We recently created a highly available virtual server cluster based on the free edition of Citrix XenServer; this article outlines the process step by step. Although the obvious choice for any enterprise-grade virtualization deployment is VMware vSphere [3], I chose XenServer for two reasons. First, we're cheap. We don't like spending money on things that we can get for free. Second, and more important, the licensing of VMware is extremely confusing; we're never sure what exactly is required to be properly licensed. (I guess this also amounts to being cheap. We always feel that we are being overcharged for items we aren't fully utilizing.)
It should be mentioned that there are many different flavors of Xen available. Just about any version of Linux includes a Xen implementation. The version discussed here is not "pure" open source Xen, but XenServer, the commercial bare-metal hypervisor originally developed by XenSource, which was subsequently purchased by Citrix [4]. The version of XenServer we used was the latest available at the time, 5.6.0.
Virtualization ABCsAside from the cost and licensing issues, the primary reasons to implement a virtual server farm on XenServer are the same as for using any other virtualization suite:
Consolidation. Because virtualization allows us to squeeze multiple servers into a much smaller hardware footprint, we can provide the same level of functionality as before, with fewer servers, allowing for a much smaller server farm footprint. Fewer servers equals less power consumption, lower overall hardware cost, and lower manpower requirements.
Isolation of services. With the ability to quickly create virtual servers instead of standing up physical servers, there is no longer a need to consolidate services on one server. Need a new service? Instead of adding yet another service to an existing server, create a new virtual server. This allows for much simpler troubleshooting. When each service is completely isolated in its own virtual machine, there is no more second-guessing about whether service X conflicts with service Y.
Multiple-OS environment. Services that are best handled by one operating system can run side-by-side with services that are best handled by another. Most of us have an OS preference for specific applications. You like your service X to run on Windows, and your service Y to run on Linux? You no longer need two physical servers to do so. Simply stand up two virtual servers, and away you go.
Easy hardware upgrades. A system that is performing as desired need not be entirely rebuilt in the inevitable event of a hardware failure. All of us know the familiar scenario in which a service runs exactly the way we want it, and yet the physical hardware hosting this service is nearing the end of its life. With virtual servers, upgrading hardware no longer means having to rebuild the entire system from scratch. The hardware abstraction layer is standardized, and the hard drives are simple flat files. Copying these flat files to new hardware is a snap. With the proper preparation, the downtime for hardware upgrades can be reduced from potentially days to minutes.
Step 1: Install XenServerThe current version of XenServer is available from Citrix [5]. You will want the Product Installer ISO, which will be used to install both XenServer and its central management console, XenCenter. Additionally, if you are going to use virtual machines to run Linux, you will need the Linux Guest Support ISO. These will need to be burned to CD for installation on a bare-metal system.
Installation is very straightforward, following the instructions from the guided setup. Below is a brief excerpt of the installation process. Booting from the CD, you will be met with a Citrix screen. Pressing Enter or waiting on the timeout will proceed to the installation. An abbreviated version of the questions presented is listed in the table below, along with some generic responses.

#####

(List of tasks)
• a. Please set down the XenServer article word for word, from "We recently created" up to and including "aren't fully utilizing.)".
• b. Resume the XenServer article, carrying it on from its final sentence.

(Dataset extract)
#####

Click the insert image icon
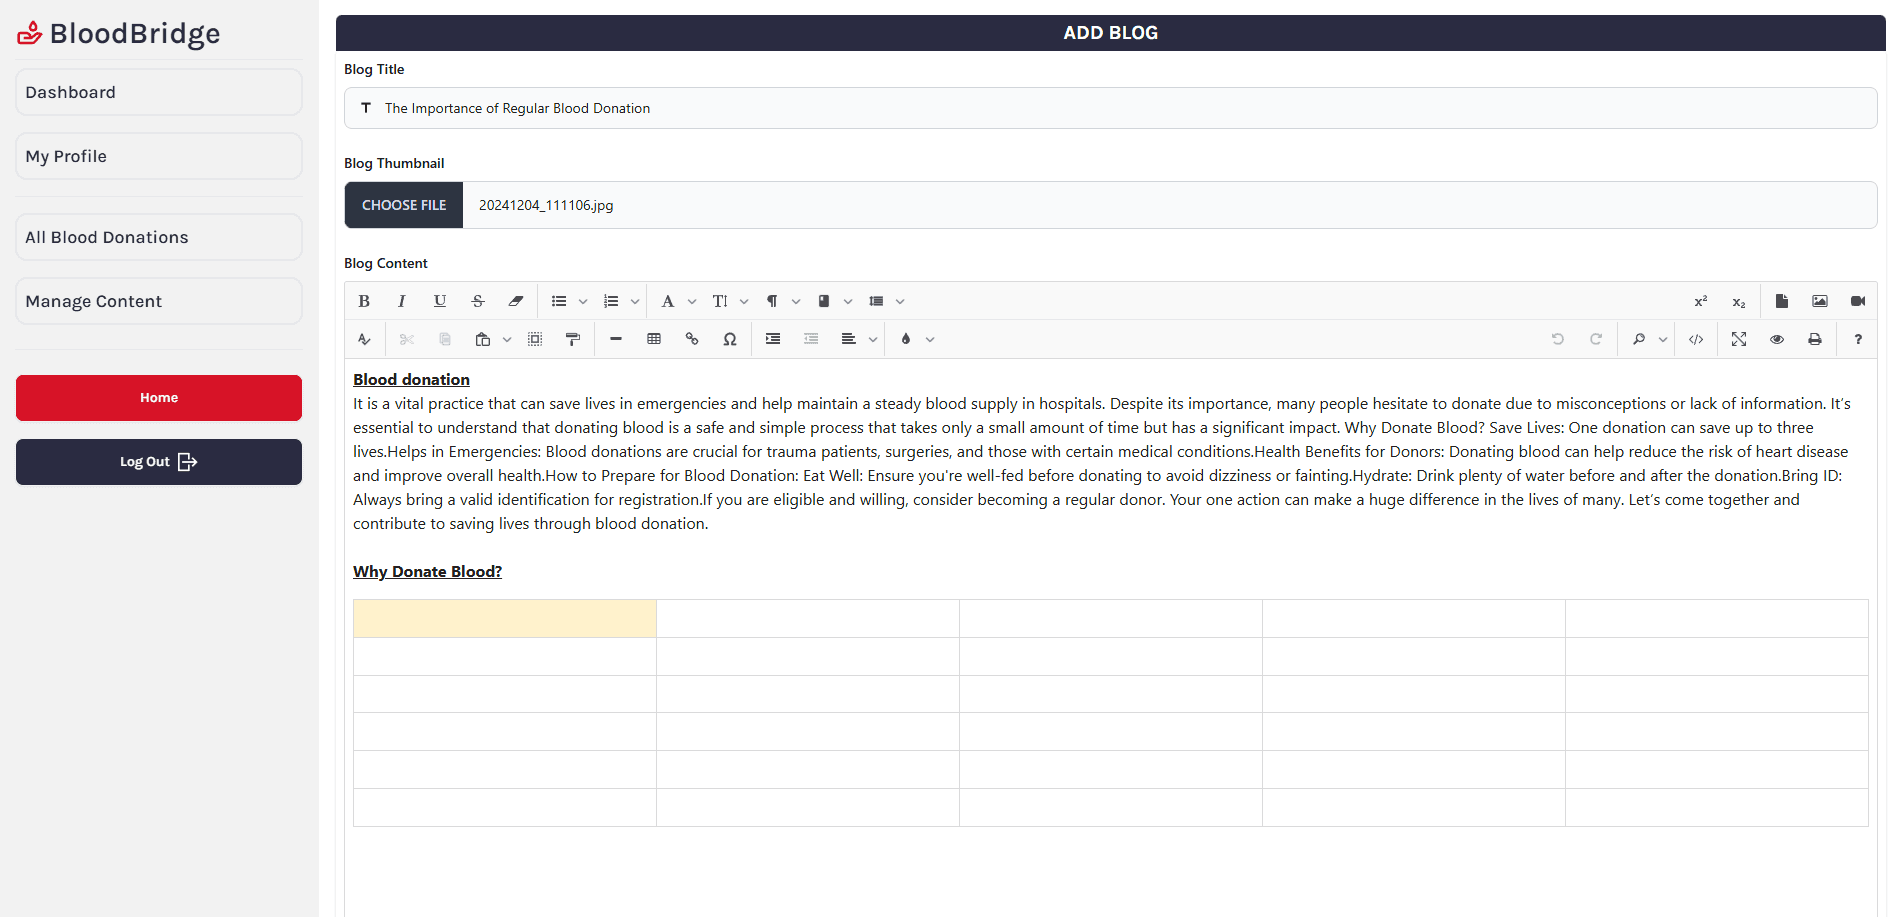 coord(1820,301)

#####

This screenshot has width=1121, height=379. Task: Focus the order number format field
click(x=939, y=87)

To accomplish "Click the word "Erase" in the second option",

#####

(Results by task)
• a.
We recently created a highly available virtual server cluster based on the free edition of Citrix XenServer; this article outlines the process step by step. Although the obvious choice for any enterprise-grade virtualization deployment is VMware vSphere [3], I chose XenServer for two reasons. First, we're cheap. We don't like spending money on things that we can get for free. Second, and more important, the licensing of VMware is extremely confusing; we're never sure what exactly is required to be properly licensed. (I guess this also amounts to being cheap. We always feel that we are being overcharged for items we aren't fully utilizing.)

• b.
After the basic installation you will be prompted to install supplemental packs. We installed the Linux Guest Support pack and hit <OK>. A prompt asks if you want to verify the disk, use it, or go back. Choose <Use>. It is possible to install more than one supplemental pack, so you will be prompted again. There are no other supplements that we intend to use, so <Skip>. When finished, you will be prompted to reboot: <OK>.
Naturally, this installation procedure will be repeated on as many physical hosts as you want in your environment. For our purposes, we used three physical servers that we called xennode01, xennode02, and xennode03.
Step 2: Install XenCenterAfter reboot, you will see a status display. The most important piece of information here is the IP address that you assigned to XenServer during the installation. From another machine on your network, you'll need to open a browser and navigate to that IP in order to download the installer for XenCenter. XenCenter is the Windows-based central management console for all of your XenServer hosts. The installer is in an MSI format, meaning you will need to be using some version of Windows to execute it.
Optional: As an alternative to the above method, you can simply use the same CD used to install XenServer. It contains the XenCenter MSI as well. We prefer the previous method, as it gives some idea that XenServer was installed properly, and we don't have to shuffle CDs.
Installation of XenCenter is very straightforward, following a wizard. Once this is done, launch XenCenter. From this point forward, 99 percent of your administration of XenServer will be handled from XenCenter. XenCenter allows you to create, delete, start, stop, and administer virtual machines.
Step 3: Add servers using XenCenterTo administer each of the XenServer servers through XenCenter, you can simply "add a server." There are multiple shortcuts to this function, but for the sake of simplicity, using the top toolbar, select Server -> Add.
You will be prompted for the server IP and user/password credentials. Unless you changed something from the directions above, the user name will be root and the password will be as set during installation.
You may be prompted to verify the SSL certificate. <Accept>
Step 4: Create a XenServer poolA pool in XenCenter is a collection of servers that you can manage as a group. If your physical servers are all of the same type, creating this pool will simplify administration. If you are intending to use XenServer's high-availability functions, a pool is required. By creating a pool and storing all of your virtual machines on an external share, to the virtual machines are freed from ties to any specific physical host. In the event of a physical host failure, the VMs on that host can be restarted immediately on another host in the pool.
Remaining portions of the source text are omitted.